Der Dichte-Beitrag im ersten Werkbrief 2012 hat mich sehr beeindruckt, und er hat mich bewogen mit einer diesbezüglichen Anregung an den Werkbund zu gelangen:
Die im Mai 2011 lancierte Ecopop-Initiative postuliert einen Zusammenhang zwischen ökologischen Besorgnissen und einem Zuwanderungsprozentsatz. Das ist meines Erachtens neu in der Zuwanderungsdebatte. Bisher wurde sie fremdenfeindlich und rassistisch geführt. Mit dem Argument, eine bestimmte Zuwanderungsquote gefährde unsere Umwelt, tritt eine neue Dimension hinzu.
Ich finde, es könnte für den Werkbund eine interessante Aufgabe sein, zum gegebenen Zeitpunkt, d.h. wenn die Initiative im Hinblick auf die Volksabstimmung in der öffentlichen Diskussion ankommt, sich aufklärend in diese öffentliche Debatte einzumischen. Nach dem Medienecho und den Leserbriefreaktionen auf deren Ankündigung und zwischendurch, z.B. kürzlich bei der Einreichung, vermute ich, dass sie nicht nur den Fremdenfeinden ein zusätzliches Argument zuhält, sondern dass eine ganze Reihe politisch wenig aufgeklärter wohlmeinend besorgter Grüner auf sie hereinfallen könnte. (Vgl. z. B. Tagesanzeiger. 3.5.2011)

● **SCHRIFTLICHE AUFGABE**
Greifen Sie den Text zur Ecopop-Initiative auf und führen Sie ihn im Anschluss an seinen letzten Satz weiter. Die Auflistung stammt aus einer anderen Quelle als der Text zur Ecopop-Initiative.

● **DATENABSCHNITT**
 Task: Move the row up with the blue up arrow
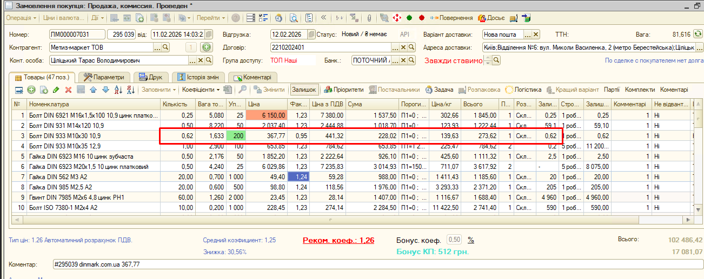(x=93, y=90)
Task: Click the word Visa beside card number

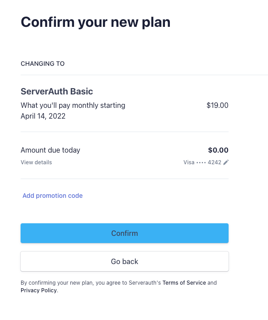Action: tap(189, 162)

● **ENDERGEBNIS**
Die Argumentation für den Werkbund könnte meines Erachtens ungefähr folgender Spur folgen:
Als «Altachtundsechziger» erinnere ich mich noch, dass sich Lucius Burckhardt in seiner Soziologievorlesung an der ETH Architekturabteilung Ende der Sechzigerjahre kritisch mit den Theorien von Malthus (Übergang 18./19. Jahrhundert) zur sogenannten Übervölkerungsfrage auseinander gesetzt hat: Seine Kritik an Malthus: Er gibt keinen naturgegebenen Quotienten von Nahrungsmittelproduktion bzw. Fläche und Bevölkerungszahl. Es besteht dagegen eine Abhängigkeit von wirtschaftlicher und gesellschaftlicher Entwicklungsstufe (wir 68er nannten das damals «sozioökonomische Bedingungen») und Bevölkerungsdichte.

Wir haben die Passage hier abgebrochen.